--- Source material ---

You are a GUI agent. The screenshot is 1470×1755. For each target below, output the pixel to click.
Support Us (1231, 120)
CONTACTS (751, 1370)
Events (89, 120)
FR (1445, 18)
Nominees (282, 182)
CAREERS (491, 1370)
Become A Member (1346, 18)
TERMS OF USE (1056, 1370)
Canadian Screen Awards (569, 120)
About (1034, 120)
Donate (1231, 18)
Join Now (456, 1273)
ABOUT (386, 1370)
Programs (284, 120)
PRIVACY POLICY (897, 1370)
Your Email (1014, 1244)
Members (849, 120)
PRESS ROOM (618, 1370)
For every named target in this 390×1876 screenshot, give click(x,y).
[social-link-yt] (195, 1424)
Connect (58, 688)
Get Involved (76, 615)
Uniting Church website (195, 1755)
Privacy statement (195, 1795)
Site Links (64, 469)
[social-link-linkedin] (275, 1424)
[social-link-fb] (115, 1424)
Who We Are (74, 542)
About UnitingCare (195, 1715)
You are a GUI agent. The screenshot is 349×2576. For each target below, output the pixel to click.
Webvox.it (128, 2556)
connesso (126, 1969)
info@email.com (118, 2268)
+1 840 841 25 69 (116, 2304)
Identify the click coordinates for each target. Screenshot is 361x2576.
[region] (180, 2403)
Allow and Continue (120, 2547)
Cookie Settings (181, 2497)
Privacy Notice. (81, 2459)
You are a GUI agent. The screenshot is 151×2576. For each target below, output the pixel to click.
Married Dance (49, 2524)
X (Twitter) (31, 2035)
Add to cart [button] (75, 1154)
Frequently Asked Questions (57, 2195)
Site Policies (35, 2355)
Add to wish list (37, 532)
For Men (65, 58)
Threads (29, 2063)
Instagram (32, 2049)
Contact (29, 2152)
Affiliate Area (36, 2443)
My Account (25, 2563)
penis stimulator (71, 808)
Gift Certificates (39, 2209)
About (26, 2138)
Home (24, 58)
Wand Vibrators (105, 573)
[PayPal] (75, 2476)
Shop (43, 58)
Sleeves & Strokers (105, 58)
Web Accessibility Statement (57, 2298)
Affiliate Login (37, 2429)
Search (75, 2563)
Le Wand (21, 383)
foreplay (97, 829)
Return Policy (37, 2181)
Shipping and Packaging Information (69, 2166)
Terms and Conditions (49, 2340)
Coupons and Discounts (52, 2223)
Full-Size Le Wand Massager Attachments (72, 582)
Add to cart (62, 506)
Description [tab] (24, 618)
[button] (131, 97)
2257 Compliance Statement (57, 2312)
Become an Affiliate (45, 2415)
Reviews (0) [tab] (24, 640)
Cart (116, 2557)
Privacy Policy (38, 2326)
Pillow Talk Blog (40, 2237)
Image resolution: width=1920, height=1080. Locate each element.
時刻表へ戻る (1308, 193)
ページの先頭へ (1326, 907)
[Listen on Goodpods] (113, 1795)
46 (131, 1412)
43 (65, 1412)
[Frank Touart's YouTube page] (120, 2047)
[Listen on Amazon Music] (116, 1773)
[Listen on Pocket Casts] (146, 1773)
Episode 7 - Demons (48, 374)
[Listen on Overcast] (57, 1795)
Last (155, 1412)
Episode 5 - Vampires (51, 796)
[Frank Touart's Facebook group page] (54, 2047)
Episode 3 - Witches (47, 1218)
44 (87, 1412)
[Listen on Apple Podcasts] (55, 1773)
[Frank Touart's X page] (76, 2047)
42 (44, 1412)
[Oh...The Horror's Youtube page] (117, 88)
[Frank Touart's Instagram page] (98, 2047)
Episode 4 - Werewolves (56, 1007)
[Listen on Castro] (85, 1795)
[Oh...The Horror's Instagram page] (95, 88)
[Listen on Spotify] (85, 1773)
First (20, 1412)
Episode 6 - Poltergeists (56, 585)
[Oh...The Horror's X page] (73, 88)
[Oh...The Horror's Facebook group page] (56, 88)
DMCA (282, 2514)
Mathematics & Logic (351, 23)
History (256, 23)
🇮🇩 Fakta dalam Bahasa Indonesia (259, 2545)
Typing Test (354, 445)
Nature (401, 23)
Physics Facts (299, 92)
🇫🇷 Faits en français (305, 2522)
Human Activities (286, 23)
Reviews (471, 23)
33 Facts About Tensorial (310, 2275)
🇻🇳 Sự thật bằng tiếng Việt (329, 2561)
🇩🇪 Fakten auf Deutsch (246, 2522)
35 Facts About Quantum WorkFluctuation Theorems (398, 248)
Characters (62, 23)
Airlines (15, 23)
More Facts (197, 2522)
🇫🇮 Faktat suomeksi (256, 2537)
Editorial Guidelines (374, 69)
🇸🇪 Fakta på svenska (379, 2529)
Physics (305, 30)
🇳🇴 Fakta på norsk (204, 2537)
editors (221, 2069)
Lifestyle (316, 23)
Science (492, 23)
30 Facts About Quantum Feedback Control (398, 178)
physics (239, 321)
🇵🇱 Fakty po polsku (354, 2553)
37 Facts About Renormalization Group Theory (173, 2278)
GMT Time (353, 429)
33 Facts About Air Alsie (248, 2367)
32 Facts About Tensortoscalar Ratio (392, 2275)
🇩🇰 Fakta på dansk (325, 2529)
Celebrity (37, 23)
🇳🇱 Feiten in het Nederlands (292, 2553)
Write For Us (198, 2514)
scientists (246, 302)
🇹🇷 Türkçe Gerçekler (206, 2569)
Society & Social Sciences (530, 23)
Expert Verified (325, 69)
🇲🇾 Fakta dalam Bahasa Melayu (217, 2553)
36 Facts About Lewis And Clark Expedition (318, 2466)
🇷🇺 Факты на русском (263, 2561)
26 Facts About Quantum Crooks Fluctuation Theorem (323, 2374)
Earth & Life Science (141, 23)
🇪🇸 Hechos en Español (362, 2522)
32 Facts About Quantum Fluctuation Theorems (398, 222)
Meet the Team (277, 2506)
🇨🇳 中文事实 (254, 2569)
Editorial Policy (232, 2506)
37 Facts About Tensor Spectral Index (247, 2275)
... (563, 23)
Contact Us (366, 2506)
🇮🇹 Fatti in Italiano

---

## Action item
The lines you need are those containing "dalam"; find them in the records and copy them.

## Response to the exercise
🇮🇩 Fakta dalam Bahasa Indonesia (259, 2545)
🇲🇾 Fakta dalam Bahasa Melayu (217, 2553)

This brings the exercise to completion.